But still I feel you on a sunny day when there’s nothing to feel but content. I hear you whisper “it’s okay, we’ll be okay” on the days I ache for the lost people and time. I sense you cheering me on when I’m nervous to speak up. You remind me how wonderful I am when I hesitate to believe there is any meaning to my life. Life became much more complex and ambiguous and dark, and I may feel distant from you at times, but somehow you’re always with me. And finally I recognize your voice within the clamor of my thoughts.

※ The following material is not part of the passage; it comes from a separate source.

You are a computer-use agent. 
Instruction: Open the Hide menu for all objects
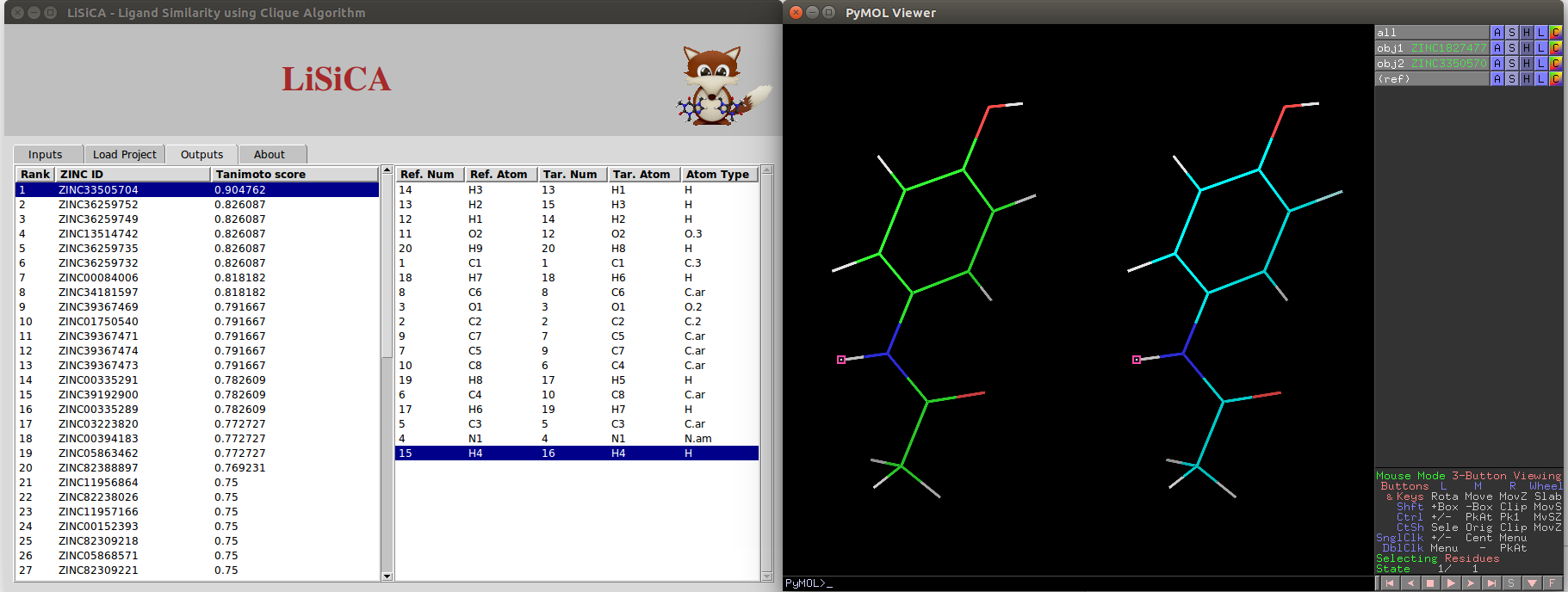[x=1527, y=33]
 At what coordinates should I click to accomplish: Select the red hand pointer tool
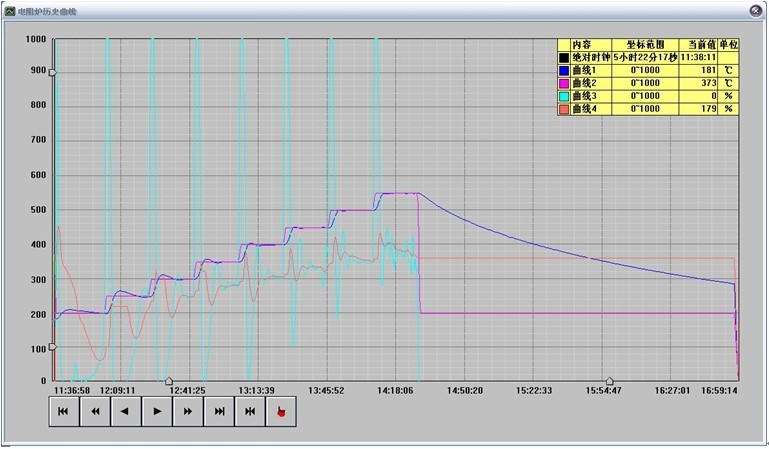tap(281, 411)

Nicole, your vivacious heart still beats in me. your big expressive brown eyes are with me as we watch the world together. your hopeful spirit is in there somewhere, even if fear and insecurity hide her. I know this world is harsh and our mind is harsher, but we face the hardships in unity. we grow older, we evolve, we change, but every version of ourself resides within us. and every version of us has wisdom to guide us through. So you are a sunflower seed of hope within me, and i will be sure to water it, give it sunshine, and fertilize it with my love. And we will blossom. Thunderstorms may flood our soil, hurricanes may damage our leaves, and tornadoes may tear us up entirely. Yet our roots will remain intertwined deep into this earth. And you and I will flourish again, and again, and again.
My Sunflower.
Nicole: P.S.
i still whistle that same tune with dad.